- [Exercise aim]: Reproduce every one of the entries below word for word, leaving out the pictures.

## Start Records provided

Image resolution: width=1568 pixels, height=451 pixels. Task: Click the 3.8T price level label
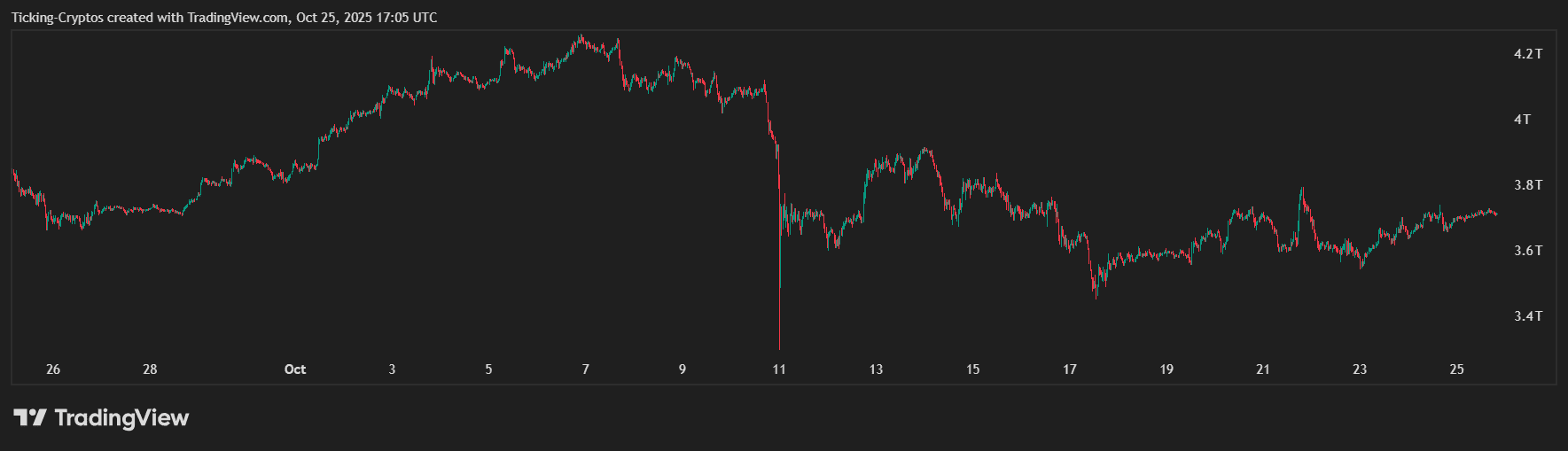click(x=1527, y=185)
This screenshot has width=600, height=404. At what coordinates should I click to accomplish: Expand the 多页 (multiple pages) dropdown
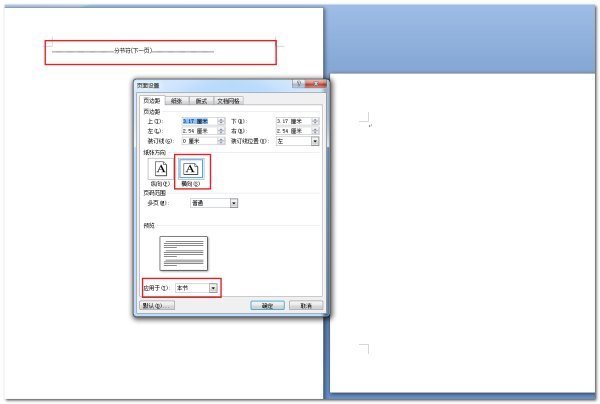(x=234, y=203)
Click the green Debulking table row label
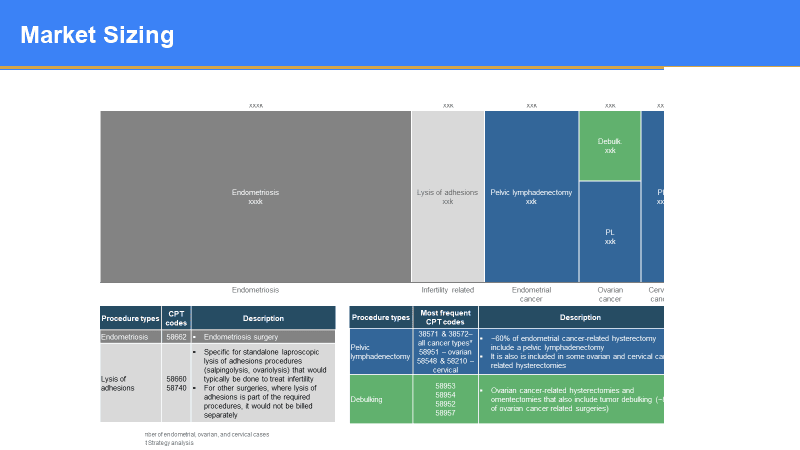Image resolution: width=800 pixels, height=450 pixels. coord(380,399)
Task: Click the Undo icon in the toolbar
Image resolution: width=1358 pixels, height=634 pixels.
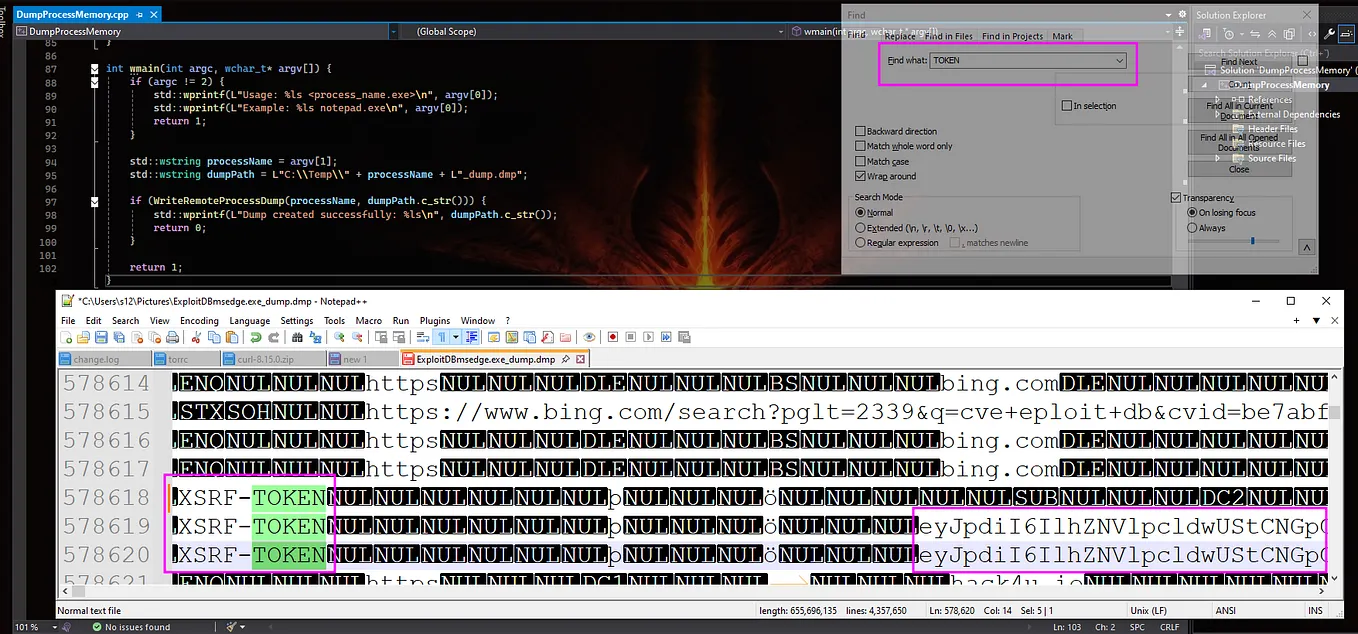Action: point(255,335)
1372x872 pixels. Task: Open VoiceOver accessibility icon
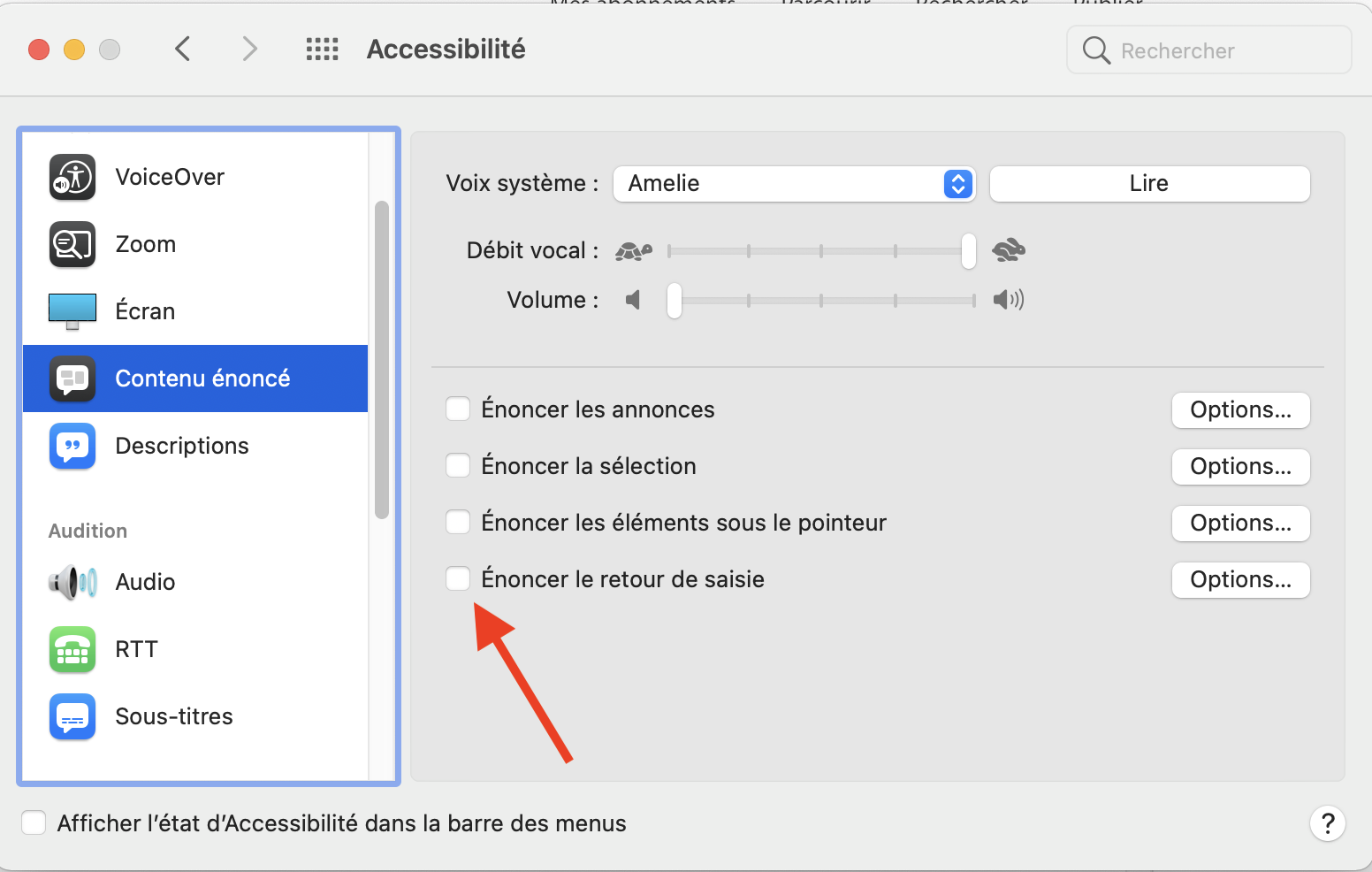(x=72, y=177)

## End Records provided

- [The solution]:
Image resolution: width=1568 pixels, height=451 pixels. Task: Click the 3.8T price level label
click(x=1527, y=185)
This screenshot has width=600, height=404. At what coordinates should I click to accomplish: Expand the 多页 (multiple pages) dropdown
(x=234, y=203)
Click the green Debulking table row label
Image resolution: width=800 pixels, height=450 pixels. coord(380,399)
Task: Click the Undo icon in the toolbar
Image resolution: width=1358 pixels, height=634 pixels.
Action: point(255,335)
1372x872 pixels. Task: Open VoiceOver accessibility icon
(x=72, y=177)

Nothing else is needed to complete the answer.